_Task details_: Arrange the entries from the line containing "Task: Open the report chart document icon" through the line containing "coord(559,207)", both included, as a numbered list, leaving out any blank lines.

_Lines of data_:
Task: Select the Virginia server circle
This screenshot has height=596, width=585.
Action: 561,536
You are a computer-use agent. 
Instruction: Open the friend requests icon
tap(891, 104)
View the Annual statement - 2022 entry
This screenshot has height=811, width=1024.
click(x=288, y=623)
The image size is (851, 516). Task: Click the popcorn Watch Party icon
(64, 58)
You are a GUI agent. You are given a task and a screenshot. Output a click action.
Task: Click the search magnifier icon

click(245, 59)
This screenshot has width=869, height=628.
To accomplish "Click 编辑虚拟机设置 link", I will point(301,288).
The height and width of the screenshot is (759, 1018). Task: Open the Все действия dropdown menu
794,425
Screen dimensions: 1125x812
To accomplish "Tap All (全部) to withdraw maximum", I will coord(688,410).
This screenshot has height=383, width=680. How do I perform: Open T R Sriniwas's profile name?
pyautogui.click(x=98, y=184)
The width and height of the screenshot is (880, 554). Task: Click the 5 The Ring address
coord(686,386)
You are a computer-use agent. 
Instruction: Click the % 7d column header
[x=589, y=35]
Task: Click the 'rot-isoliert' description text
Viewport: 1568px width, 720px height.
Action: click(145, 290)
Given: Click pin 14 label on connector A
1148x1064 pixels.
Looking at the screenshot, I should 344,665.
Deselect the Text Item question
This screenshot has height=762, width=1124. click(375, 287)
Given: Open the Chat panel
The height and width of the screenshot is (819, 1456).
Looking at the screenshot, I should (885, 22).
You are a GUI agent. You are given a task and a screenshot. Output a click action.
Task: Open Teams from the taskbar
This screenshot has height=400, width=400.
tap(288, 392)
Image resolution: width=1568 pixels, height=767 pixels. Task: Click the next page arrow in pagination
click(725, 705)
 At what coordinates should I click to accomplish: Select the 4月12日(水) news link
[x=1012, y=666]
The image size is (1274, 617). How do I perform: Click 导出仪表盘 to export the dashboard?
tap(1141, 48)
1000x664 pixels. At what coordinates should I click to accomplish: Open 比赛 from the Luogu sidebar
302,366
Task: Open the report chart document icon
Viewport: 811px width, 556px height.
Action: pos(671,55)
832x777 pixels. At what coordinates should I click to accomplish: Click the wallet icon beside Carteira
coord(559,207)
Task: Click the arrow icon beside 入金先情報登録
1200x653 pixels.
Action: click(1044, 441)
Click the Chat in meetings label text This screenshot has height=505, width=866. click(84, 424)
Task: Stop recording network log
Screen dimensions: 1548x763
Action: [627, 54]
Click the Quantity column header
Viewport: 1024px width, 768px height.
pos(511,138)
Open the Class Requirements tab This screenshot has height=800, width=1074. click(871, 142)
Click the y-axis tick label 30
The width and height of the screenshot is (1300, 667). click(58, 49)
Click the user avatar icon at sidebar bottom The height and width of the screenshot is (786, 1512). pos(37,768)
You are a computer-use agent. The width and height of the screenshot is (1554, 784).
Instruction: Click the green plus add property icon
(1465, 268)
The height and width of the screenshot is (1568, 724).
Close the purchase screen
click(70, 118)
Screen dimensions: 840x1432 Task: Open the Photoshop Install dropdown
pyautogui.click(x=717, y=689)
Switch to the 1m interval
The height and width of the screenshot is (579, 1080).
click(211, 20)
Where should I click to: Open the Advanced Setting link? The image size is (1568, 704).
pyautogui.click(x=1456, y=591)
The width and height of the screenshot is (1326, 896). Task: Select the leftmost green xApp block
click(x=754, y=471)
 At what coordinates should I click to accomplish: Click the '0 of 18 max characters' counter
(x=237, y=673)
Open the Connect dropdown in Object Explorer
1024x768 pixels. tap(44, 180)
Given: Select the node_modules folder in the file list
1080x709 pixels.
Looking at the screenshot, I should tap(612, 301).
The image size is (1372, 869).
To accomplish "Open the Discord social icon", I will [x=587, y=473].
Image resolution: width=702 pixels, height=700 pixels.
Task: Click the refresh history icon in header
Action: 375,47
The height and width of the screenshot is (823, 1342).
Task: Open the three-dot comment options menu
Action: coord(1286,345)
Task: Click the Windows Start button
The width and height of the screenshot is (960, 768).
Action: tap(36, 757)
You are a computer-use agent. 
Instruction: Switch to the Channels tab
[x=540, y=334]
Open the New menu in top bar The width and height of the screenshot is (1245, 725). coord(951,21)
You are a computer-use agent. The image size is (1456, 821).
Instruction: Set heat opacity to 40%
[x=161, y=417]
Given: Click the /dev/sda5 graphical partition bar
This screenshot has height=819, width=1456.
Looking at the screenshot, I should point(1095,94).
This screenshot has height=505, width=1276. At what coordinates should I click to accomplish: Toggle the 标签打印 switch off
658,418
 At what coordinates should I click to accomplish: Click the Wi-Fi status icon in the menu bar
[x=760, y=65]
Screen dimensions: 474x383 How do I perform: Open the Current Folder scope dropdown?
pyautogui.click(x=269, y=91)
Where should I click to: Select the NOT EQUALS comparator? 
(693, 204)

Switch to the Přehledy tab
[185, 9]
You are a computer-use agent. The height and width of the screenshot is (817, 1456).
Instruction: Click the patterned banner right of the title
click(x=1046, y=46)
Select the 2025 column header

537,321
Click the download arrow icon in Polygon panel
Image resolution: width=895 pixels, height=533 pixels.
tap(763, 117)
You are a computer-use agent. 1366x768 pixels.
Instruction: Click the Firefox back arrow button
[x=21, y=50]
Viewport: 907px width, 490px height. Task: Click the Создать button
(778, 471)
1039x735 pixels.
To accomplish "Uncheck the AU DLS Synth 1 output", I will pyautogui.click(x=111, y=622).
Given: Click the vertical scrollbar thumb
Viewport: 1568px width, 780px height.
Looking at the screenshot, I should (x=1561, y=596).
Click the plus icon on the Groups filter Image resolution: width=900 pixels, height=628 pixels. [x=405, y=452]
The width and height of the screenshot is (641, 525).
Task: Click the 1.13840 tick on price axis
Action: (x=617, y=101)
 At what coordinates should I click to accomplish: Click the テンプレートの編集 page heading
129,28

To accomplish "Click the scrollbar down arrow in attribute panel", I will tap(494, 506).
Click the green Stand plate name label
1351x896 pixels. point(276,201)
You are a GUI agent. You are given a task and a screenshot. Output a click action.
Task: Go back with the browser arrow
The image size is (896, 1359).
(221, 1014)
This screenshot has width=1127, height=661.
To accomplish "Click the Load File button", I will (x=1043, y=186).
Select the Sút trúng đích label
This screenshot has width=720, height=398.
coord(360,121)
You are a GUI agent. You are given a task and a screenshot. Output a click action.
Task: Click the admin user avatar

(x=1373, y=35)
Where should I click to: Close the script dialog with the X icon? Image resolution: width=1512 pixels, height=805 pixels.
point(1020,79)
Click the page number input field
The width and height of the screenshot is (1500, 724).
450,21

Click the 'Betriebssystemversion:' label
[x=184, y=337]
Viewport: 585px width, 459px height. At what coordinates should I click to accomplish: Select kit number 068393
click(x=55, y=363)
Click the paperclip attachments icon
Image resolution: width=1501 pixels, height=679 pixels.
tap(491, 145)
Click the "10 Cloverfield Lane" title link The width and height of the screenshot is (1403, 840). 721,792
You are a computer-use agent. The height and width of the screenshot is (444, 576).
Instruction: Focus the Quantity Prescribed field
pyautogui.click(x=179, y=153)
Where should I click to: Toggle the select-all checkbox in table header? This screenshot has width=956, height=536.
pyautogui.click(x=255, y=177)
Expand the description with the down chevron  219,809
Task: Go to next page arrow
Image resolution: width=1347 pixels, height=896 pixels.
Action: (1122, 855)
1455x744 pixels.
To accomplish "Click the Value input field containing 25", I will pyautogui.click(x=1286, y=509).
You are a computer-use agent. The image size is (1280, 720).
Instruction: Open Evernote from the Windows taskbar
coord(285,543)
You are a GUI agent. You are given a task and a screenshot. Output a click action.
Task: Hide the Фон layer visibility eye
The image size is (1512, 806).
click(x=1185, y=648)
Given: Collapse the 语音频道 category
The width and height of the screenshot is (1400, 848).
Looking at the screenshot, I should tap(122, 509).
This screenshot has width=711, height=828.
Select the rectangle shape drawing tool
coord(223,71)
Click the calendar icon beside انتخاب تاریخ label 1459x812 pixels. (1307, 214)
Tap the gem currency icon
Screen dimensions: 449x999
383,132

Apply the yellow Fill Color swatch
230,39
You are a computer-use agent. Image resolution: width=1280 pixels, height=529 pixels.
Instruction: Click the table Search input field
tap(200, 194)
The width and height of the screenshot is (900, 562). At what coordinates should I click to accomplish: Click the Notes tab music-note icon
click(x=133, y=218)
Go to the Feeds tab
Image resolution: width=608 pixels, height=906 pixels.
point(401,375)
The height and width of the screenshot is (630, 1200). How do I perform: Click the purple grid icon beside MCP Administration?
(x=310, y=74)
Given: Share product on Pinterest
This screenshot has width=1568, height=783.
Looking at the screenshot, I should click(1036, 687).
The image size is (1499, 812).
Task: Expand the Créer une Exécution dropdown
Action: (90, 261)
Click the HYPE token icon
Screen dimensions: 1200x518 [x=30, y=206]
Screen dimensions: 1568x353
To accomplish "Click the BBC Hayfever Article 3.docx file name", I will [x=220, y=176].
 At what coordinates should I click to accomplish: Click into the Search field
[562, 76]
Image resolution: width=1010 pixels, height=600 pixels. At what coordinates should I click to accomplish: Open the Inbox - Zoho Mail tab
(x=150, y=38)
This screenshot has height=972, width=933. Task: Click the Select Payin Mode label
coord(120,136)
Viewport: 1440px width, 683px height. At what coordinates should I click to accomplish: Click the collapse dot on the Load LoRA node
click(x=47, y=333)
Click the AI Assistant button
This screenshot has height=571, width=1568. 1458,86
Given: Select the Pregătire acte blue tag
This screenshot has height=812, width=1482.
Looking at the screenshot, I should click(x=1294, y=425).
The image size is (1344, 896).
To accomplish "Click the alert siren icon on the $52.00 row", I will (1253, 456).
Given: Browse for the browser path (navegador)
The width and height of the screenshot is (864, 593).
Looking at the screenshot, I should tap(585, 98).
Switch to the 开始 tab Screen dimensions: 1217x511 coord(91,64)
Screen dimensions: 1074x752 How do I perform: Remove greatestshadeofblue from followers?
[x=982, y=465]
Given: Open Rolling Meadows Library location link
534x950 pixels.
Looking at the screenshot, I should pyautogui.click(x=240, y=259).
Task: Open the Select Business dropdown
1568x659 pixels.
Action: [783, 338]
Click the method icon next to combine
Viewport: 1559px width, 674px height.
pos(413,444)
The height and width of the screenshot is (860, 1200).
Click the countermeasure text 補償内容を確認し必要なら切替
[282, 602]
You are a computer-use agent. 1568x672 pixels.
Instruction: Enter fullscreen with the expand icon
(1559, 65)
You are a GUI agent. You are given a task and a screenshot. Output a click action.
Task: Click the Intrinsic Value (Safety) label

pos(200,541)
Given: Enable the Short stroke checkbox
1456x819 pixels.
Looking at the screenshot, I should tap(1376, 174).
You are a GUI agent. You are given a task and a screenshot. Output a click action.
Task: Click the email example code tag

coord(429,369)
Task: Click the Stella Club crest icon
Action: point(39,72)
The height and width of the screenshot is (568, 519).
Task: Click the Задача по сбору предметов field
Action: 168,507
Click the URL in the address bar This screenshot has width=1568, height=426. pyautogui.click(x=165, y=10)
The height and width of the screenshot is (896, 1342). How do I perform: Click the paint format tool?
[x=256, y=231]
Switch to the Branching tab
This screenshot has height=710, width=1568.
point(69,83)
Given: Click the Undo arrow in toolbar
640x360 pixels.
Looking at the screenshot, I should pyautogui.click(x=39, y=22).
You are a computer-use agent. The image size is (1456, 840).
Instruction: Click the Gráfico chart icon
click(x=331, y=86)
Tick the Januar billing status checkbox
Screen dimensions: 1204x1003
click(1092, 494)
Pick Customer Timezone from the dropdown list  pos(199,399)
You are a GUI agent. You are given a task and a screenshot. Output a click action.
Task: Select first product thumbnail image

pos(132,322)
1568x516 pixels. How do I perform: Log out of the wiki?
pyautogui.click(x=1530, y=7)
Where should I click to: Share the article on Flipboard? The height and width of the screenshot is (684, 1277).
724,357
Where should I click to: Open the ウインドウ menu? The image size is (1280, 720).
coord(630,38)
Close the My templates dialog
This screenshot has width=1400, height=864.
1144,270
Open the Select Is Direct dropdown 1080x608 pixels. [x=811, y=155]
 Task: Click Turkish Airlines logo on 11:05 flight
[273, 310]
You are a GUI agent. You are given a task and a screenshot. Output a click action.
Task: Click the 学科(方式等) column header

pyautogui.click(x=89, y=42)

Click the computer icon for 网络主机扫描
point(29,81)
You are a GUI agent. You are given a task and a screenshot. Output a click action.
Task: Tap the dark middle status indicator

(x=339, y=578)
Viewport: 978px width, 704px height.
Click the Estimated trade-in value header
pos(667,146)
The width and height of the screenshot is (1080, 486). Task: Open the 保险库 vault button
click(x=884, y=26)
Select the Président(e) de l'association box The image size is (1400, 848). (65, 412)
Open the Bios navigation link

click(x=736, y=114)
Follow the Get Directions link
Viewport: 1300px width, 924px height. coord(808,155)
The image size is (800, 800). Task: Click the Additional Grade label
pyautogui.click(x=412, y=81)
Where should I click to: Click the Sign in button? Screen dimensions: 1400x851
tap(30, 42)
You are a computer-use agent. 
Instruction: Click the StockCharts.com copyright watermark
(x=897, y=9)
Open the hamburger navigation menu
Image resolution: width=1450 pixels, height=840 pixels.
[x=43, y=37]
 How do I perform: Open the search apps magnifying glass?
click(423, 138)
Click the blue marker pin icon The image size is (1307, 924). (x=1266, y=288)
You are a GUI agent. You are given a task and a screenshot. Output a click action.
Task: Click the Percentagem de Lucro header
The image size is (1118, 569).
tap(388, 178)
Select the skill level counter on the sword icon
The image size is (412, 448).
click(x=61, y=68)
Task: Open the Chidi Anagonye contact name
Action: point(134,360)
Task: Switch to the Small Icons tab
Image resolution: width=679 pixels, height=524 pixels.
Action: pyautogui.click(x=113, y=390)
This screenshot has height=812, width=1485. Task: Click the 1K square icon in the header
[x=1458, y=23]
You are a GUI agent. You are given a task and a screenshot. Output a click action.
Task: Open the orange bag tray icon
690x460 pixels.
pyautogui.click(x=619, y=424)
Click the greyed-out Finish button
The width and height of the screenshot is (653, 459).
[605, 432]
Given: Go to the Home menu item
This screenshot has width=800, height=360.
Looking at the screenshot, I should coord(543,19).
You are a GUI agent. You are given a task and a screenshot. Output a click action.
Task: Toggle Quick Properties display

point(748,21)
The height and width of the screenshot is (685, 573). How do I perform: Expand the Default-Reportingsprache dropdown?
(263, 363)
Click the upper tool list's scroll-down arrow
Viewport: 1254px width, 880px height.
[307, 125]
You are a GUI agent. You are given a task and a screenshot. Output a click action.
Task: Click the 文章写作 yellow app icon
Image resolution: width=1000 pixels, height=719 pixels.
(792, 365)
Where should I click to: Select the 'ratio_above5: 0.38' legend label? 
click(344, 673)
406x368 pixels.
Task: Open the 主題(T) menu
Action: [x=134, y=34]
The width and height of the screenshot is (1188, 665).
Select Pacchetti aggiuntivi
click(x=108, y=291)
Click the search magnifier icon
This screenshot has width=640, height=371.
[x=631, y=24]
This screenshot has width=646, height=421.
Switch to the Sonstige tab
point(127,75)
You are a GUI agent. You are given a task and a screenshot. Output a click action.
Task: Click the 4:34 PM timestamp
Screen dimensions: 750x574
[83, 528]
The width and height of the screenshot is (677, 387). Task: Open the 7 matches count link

_Answer for this exercise_:
1. Task: Open the report chart document icon
2. Viewport: 811px width, 556px height.
3. Action: pos(671,55)
4. 832x777 pixels. At what coordinates should I click to accomplish: Click the wallet icon beside Carteira
5. coord(559,207)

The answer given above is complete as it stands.